Element and text position data:
-----
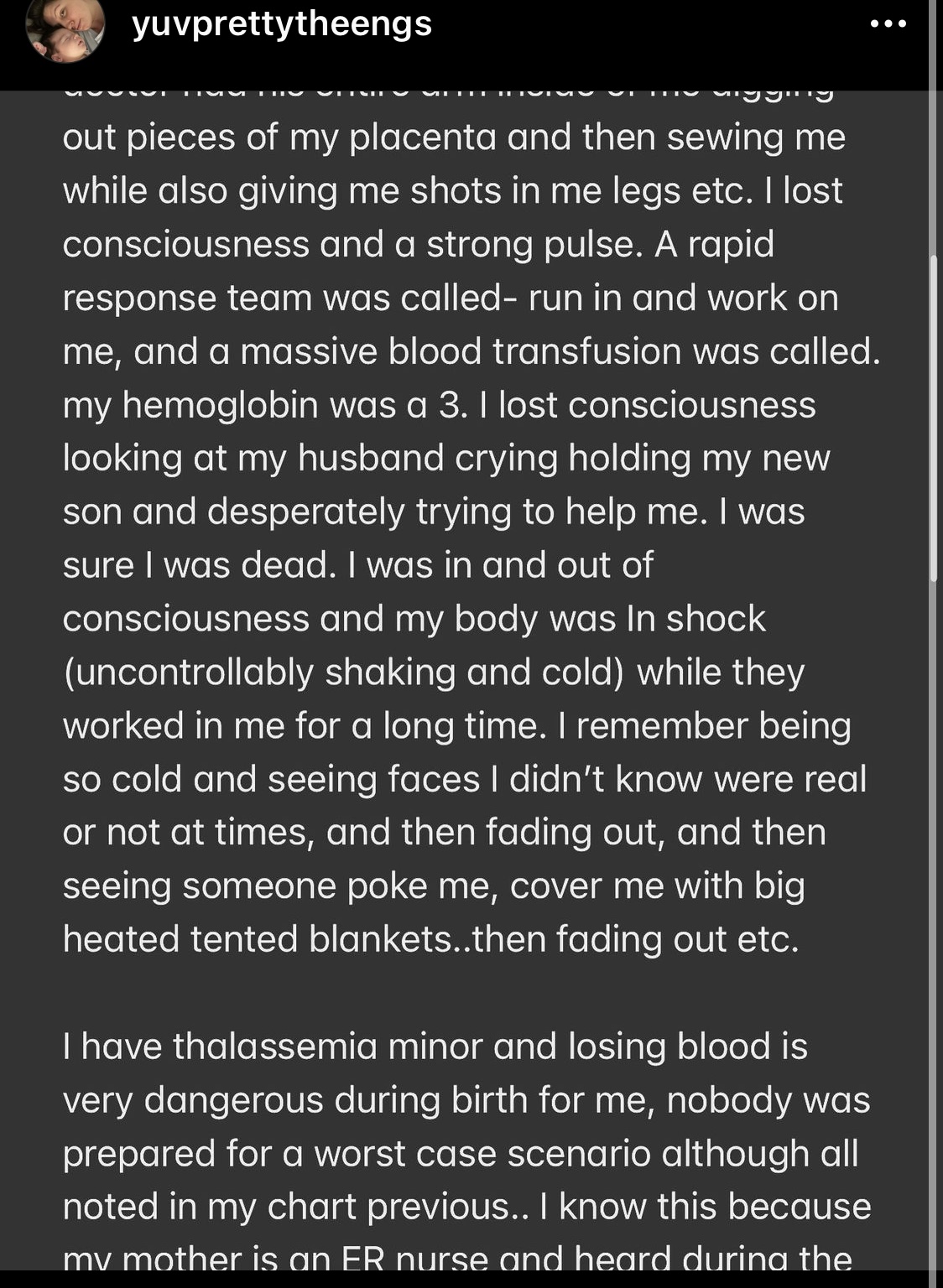Open the three-dot more options menu
Viewport: 943px width, 1288px height.
[888, 23]
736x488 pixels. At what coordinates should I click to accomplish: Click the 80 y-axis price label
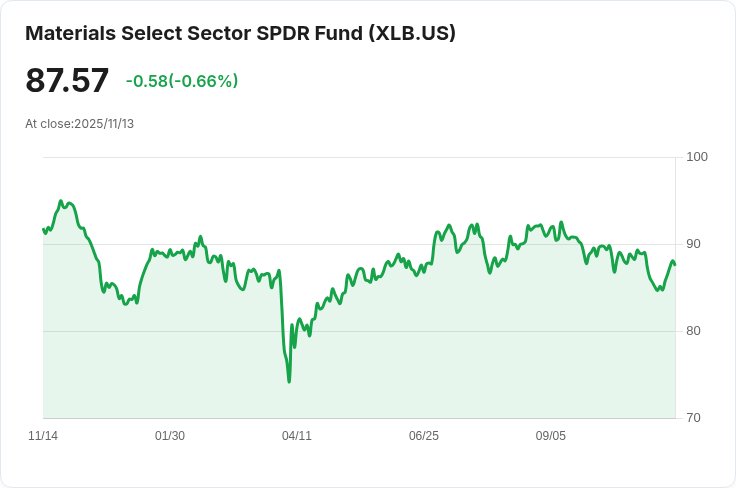(x=693, y=331)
-----
List every line of the entries above that contains the string "pixels", treating uppercase and lowercase letters as distinct.

> [Exercise output]
736x488 pixels. At what coordinates should I click to accomplish: Click the 80 y-axis price label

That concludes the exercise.